WHAT YOU NEED TO DO ▸
Nothing but an exact copy of the listing should be given.

---------------

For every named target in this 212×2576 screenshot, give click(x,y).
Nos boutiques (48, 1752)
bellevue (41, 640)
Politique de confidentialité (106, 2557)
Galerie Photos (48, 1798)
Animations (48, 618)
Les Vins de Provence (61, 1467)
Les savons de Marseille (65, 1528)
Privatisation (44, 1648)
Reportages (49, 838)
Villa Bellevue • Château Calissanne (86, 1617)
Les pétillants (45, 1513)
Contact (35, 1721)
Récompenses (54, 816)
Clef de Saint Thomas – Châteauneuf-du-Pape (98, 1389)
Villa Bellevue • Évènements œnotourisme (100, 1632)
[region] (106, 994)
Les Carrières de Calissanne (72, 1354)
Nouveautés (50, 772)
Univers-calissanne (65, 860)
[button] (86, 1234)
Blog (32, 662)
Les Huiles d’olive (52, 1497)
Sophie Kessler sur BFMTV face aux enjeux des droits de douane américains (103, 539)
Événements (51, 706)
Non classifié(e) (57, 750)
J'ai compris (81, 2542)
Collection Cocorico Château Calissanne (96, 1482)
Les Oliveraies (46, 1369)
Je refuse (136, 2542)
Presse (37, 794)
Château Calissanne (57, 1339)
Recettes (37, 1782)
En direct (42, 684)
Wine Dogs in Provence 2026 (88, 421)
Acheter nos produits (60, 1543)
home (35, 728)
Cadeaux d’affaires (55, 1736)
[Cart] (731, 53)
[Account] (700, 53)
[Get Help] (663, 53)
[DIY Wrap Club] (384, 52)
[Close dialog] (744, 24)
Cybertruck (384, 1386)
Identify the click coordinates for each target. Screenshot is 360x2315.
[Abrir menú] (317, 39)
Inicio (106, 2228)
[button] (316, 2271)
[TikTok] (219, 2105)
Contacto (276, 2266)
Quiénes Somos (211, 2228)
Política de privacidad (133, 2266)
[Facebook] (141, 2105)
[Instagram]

---------------

ANSWER SECTION ▸
For every named target in this 212×2576 screenshot, give click(x,y).
Nos boutiques (48, 1752)
bellevue (41, 640)
Politique de confidentialité (106, 2557)
Galerie Photos (48, 1798)
Animations (48, 618)
Les Vins de Provence (61, 1467)
Les savons de Marseille (65, 1528)
Privatisation (44, 1648)
Reportages (49, 838)
Villa Bellevue • Château Calissanne (86, 1617)
Les pétillants (45, 1513)
Contact (35, 1721)
Récompenses (54, 816)
Clef de Saint Thomas – Châteauneuf-du-Pape (98, 1389)
Villa Bellevue • Évènements œnotourisme (100, 1632)
[region] (106, 994)
Les Carrières de Calissanne (72, 1354)
Nouveautés (50, 772)
Univers-calissanne (65, 860)
[button] (86, 1234)
Blog (32, 662)
Les Huiles d’olive (52, 1497)
Sophie Kessler sur BFMTV face aux enjeux des droits de douane américains (103, 539)
Événements (51, 706)
Non classifié(e) (57, 750)
J'ai compris (81, 2542)
Collection Cocorico Château Calissanne (96, 1482)
Les Oliveraies (46, 1369)
Je refuse (136, 2542)
Presse (37, 794)
Château Calissanne (57, 1339)
Recettes (37, 1782)
En direct (42, 684)
Wine Dogs in Provence 2026 (88, 421)
Acheter nos produits (60, 1543)
home (35, 728)
Cadeaux d’affaires (55, 1736)
[Cart] (731, 53)
[Account] (700, 53)
[Get Help] (663, 53)
[DIY Wrap Club] (384, 52)
[Close dialog] (744, 24)
Cybertruck (384, 1386)
Identify the click coordinates for each target. Screenshot is 360x2315.
[Abrir menú] (317, 39)
Inicio (106, 2228)
[button] (316, 2271)
[TikTok] (219, 2105)
Contacto (276, 2266)
Quiénes Somos (211, 2228)
Política de privacidad (133, 2266)
[Facebook] (141, 2105)
[Instagram]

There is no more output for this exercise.